Leetcode 1088.Confusing Number II

We can rotate digits by 180 degrees to form new digits. When 0, 1, 6, 8, 9 are rotated 180 degrees, they become 0, 1, 9, 8, 6 respectively. When 2, 3, 4, 5 and 7 are rotated 180 degrees, they become invalid.

A confusing number is a number that when rotated 180 degrees becomes a different number with each digit valid.(Note that the rotated number can be greater than the original number.)

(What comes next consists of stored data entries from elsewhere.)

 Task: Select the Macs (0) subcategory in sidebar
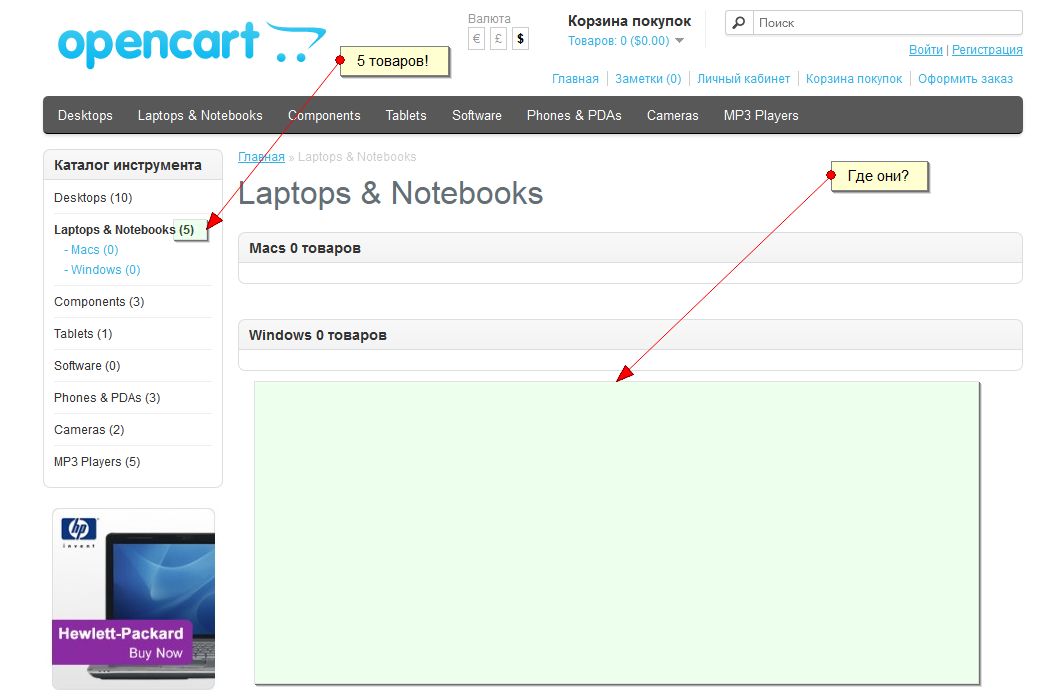(x=94, y=250)
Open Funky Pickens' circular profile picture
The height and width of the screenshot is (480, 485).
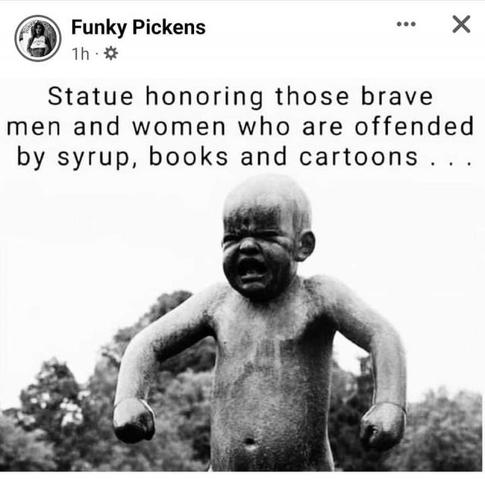[x=38, y=38]
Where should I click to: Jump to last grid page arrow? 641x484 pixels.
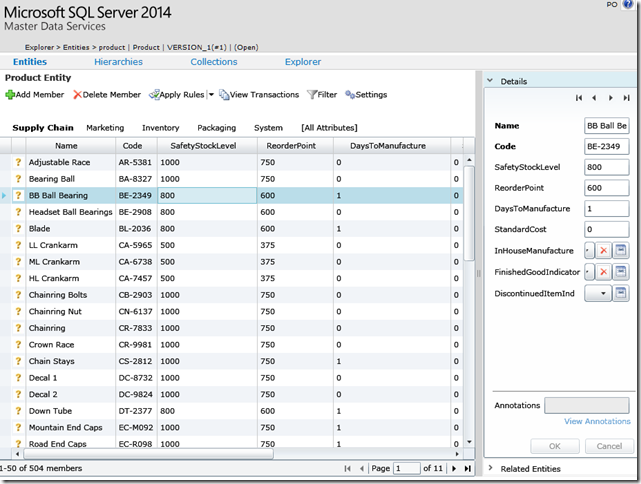(x=467, y=468)
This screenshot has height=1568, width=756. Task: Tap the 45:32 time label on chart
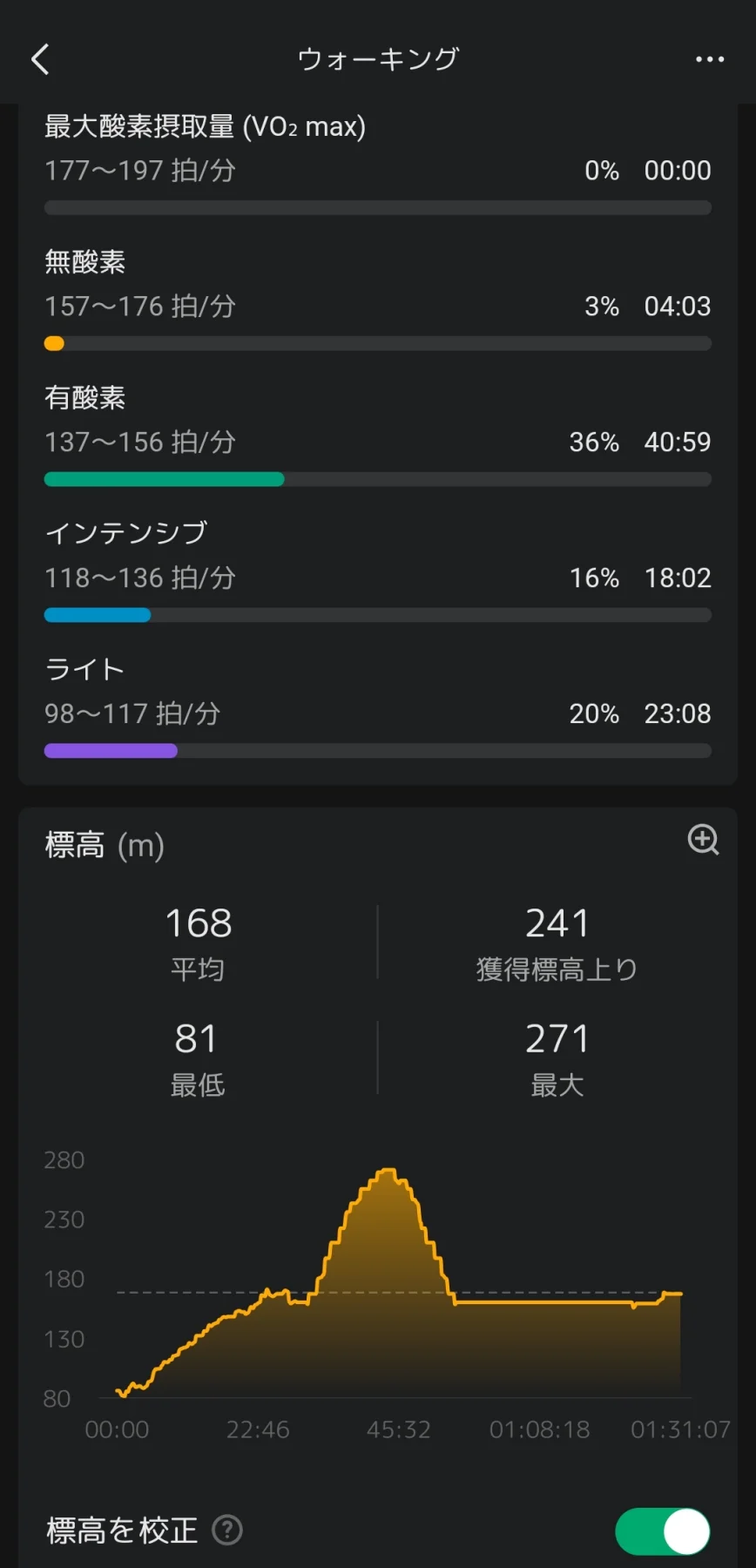click(x=399, y=1429)
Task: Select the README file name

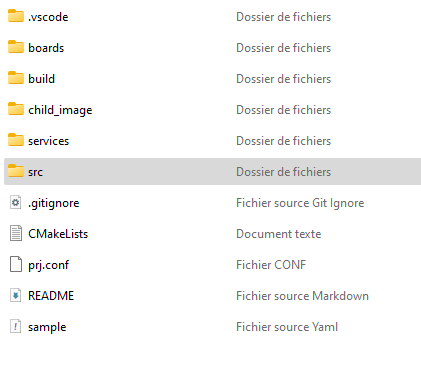Action: click(x=51, y=296)
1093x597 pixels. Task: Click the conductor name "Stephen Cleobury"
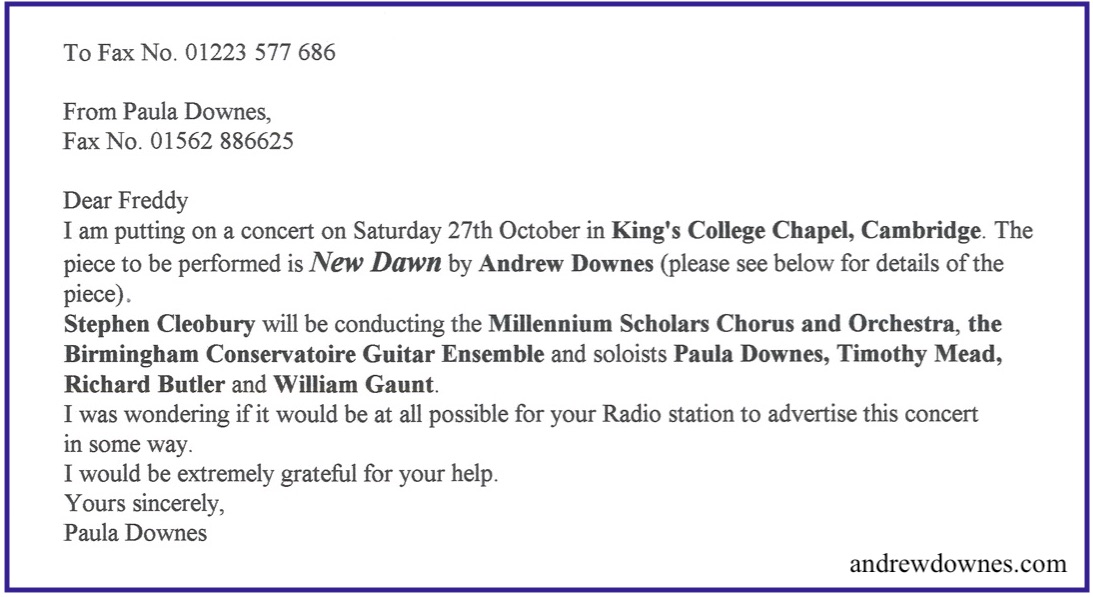tap(160, 324)
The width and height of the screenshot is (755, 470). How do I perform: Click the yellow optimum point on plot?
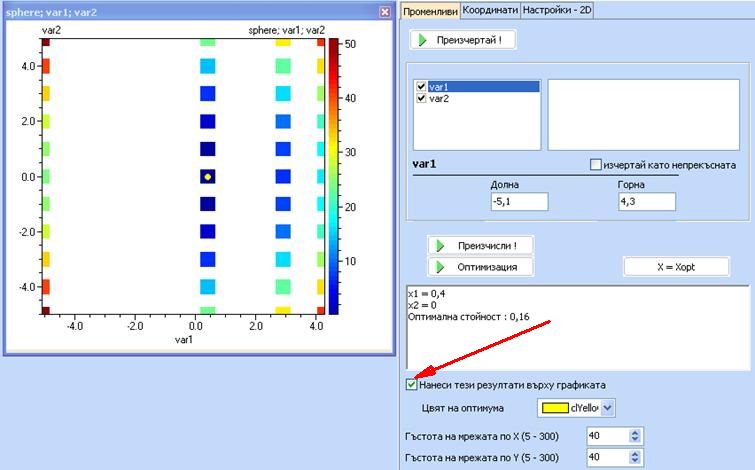click(207, 176)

Given a positive integer N, return the number of confusing numbers between 1 and N inclusive.

Clarification:

Input: 20
Output: 6
Explanation: 
The confusing numbers are [6,9,10,16,18,19].
6 converts to 9.
9 converts to 6.
10 converts to 01 which is just 1.
16 converts to 91.
18 converts to 81.
19 converts to 61.

Input: 100
Output: 19
Explanation: 
The confusing numbers are [6,9,10,16,18,19,60,61,66,68,80,81,86,89,90,91,98,99,100].

Assumption:

1 <= N <= 10^9.

Test: As before.

Solution 1: 常规

import java.util.*;

public class Confusing_Number_II {
    public int confusingNumberII(int N) {
        Map<Integer, Integer> map = new HashMap<>();
        map.put(6, 9);
        map.put(9, 6);
        map.put(0, 0);
        map.put(1, 1);
        map.put(8, 8);

        int count = 0;
        for (int i = 1; i <= N; i++) {
            int newNum = 0;
            int tmp = i;
            while (tmp != 0) {
                if (!map.containsKey(tmp % 10)) {
                    newNum = i;
                    break;
                }
                newNum = 10 * newNum + map.get(tmp % 10);
                tmp /= 10;
            }
            if (i != newNum) {
                count++;
            }
        }
        return count;
    }

    public static void main(String[] args) {
        Confusing_Number_II solution = new Confusing_Number_II();

        // test cases to cover all the possible situations.
        int a = solution.confusingNumberII(100000);
        System.out.println(a);
    }
}

Solution 2: DFS

import java.util.*;

public class Confusing_Number_II {
    Map<Integer, Integer> map = new HashMap<>();
    int result = 0;

    public int confusingNumberII(int N) {
        map.put(6, 9);
        map.put(9, 6);
        map.put(0, 0);
        map.put(1, 1);
        map.put(8, 8);
        dfs(N, 0);
        return result;
    }

    private void dfs(int N, int cur) {
        if (isConfusingNumber(cur)) {
            result++;
        }
        for (Integer i : map.keySet()) {
            if (cur * 10 + i <= N && cur * 10 + i != 0) {
                dfs(N, cur * 10 + i);
            }
        }
    }

    private boolean isConfusingNumber(int num) {
        int newNum = 0;
        int tmp = num;
        while (tmp != 0) {
            if (!map.containsKey(tmp % 10)) {
                return false;
            }
            newNum = 10 * newNum + map.get(tmp % 10);
            tmp /= 10;
        }
        return num == newNum ? false : true;
    }

    public static void main(String[] args) {
        Confusing_Number_II solution = new Confusing_Number_II();

        // test cases to cover all the possible situations.
        int a = solution.confusingNumberII(100000);
        System.out.println(a);
    }
}

本题在思路上和上一题主体一致，唯一注意的是需要使用DFS来实现（基于confusing number必定由confusing number变换而来），时间复杂度上的分析不是很确定，等待后续完善。